Genghis Khan, whose name is Temujin (also called Te Meizhen, Tie Muzhen, Te Mujin), is a member of Nilunmengguqiyan Boerzhijin clan. He was born in Dieliwen Boledahe (today, it is in Dadale, Kent province, Mongolia). When he was born, his father Yesugaibaatuer (1125---1171) had just defeated the Tatars, and seized their leader Temujin Wuge. To memorialize this victory, his father named him Temujin (transliteration of Mongol, meaning "iron", "like iron"). According to “Mongol Secret History”, when Temujin was born, he held a big gore in his hand, which indicated his extraordinary fate and future. [Source: Liu Jun, Museum of Nationalities, Central University for Nationalities, Science of China, kepu.net.cn ~]

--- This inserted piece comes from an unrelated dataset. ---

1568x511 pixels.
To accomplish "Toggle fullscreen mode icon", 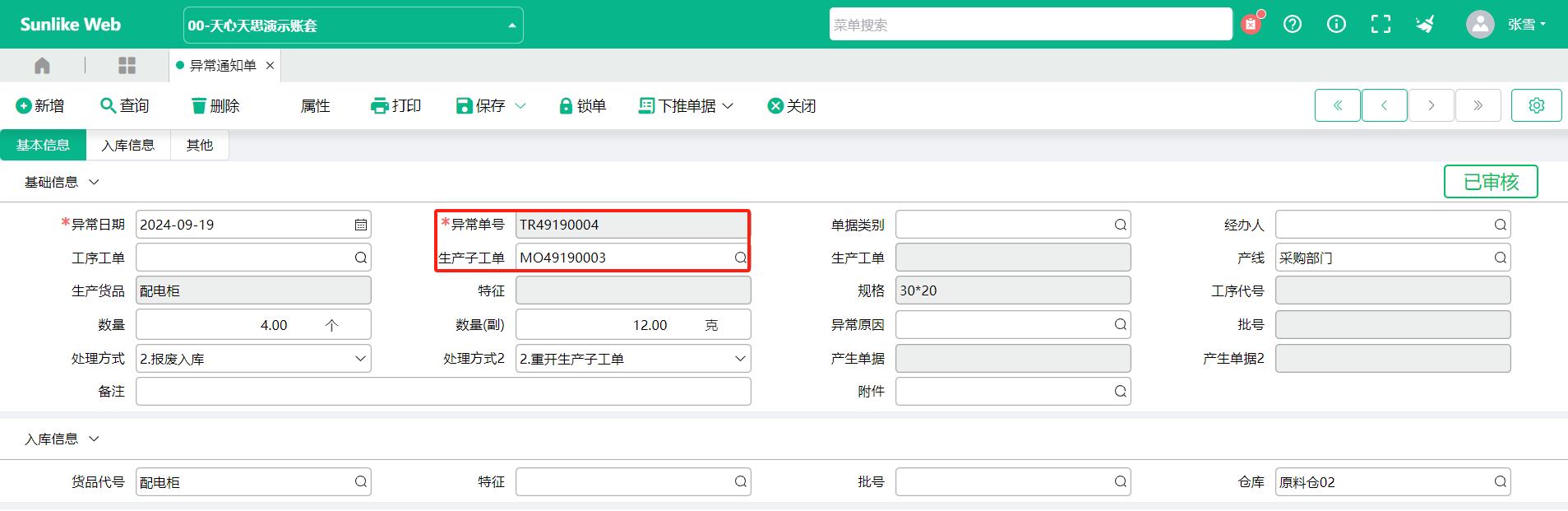I will point(1381,24).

Early Life of Genghis Khan
According to Columbia University’s Asia for Educators: “Genghis (Chinggis) Khan was born probably in 1167, though Mongol tradition has it that he was born in 1162. Because much of his early life is not described, except in myth, reliable knowledge of Genghis's early life is very limited.What we do know is that his father was assassinated when Genghis was nine years old, and that this event left his family extremely vulnerable. Genghis's mother appears in the traditional Mongol sources as a savior and great heroine. [Source: Asia for Educators, Columbia University afe.easia.columbia.edu/mongols ]

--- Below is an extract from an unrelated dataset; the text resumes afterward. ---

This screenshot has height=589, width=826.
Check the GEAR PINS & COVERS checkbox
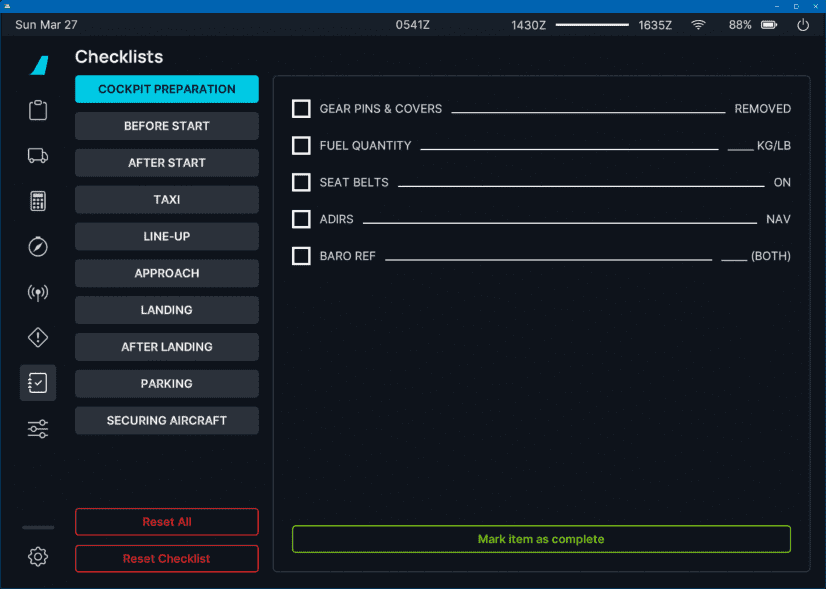[301, 109]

According to the Chinese government: "When Temujin was 9 years old, his father was poisoned by the Tatars. The Boerzhijin clan lost their leader, and Temujin lost his backer. The clansman dispersed one after another, and their properties were ransacked. The family had to make their livings by fishing, mousing, and picking wild fruits. Still, some forces like Taiyichiwu didn't let them pass, and they were afraid that when the Temujin brothers grew up, they would revive their family force, and that would be a threat to their status and interests. Thus, they sent arms to capture Temujin, and wanted to "cut the weeds and dig up the roots" and put an end to the future trouble. Fortunately, Temujin was saved by a kind-hearted man Suoerhanshila, and escaped from danger. In such difficult and dangerous environment, Temujin's family had endured all hardships, but at the same time, his willpower was tempered, and his brave and fearless spirit in fighting was cultivated." ~
Genghis Khan's Birthplace
Genghis Khan was named Temüjen (meaning "blacksmith") after a Tatar chief his father had just killed. He was born in the 1160s, purportedly with a clot of blood in his hand (a good omen to the Mongols). His officials date of birth is 1162 but estimates of when he was really born vary form 1155 to 1167. Describing the origin of Genghis Khan, "Secret History" reports, 'There was once a blue-gray wolf who was born with his destiny preordained by Heaven Above. His wife was a fallow doe."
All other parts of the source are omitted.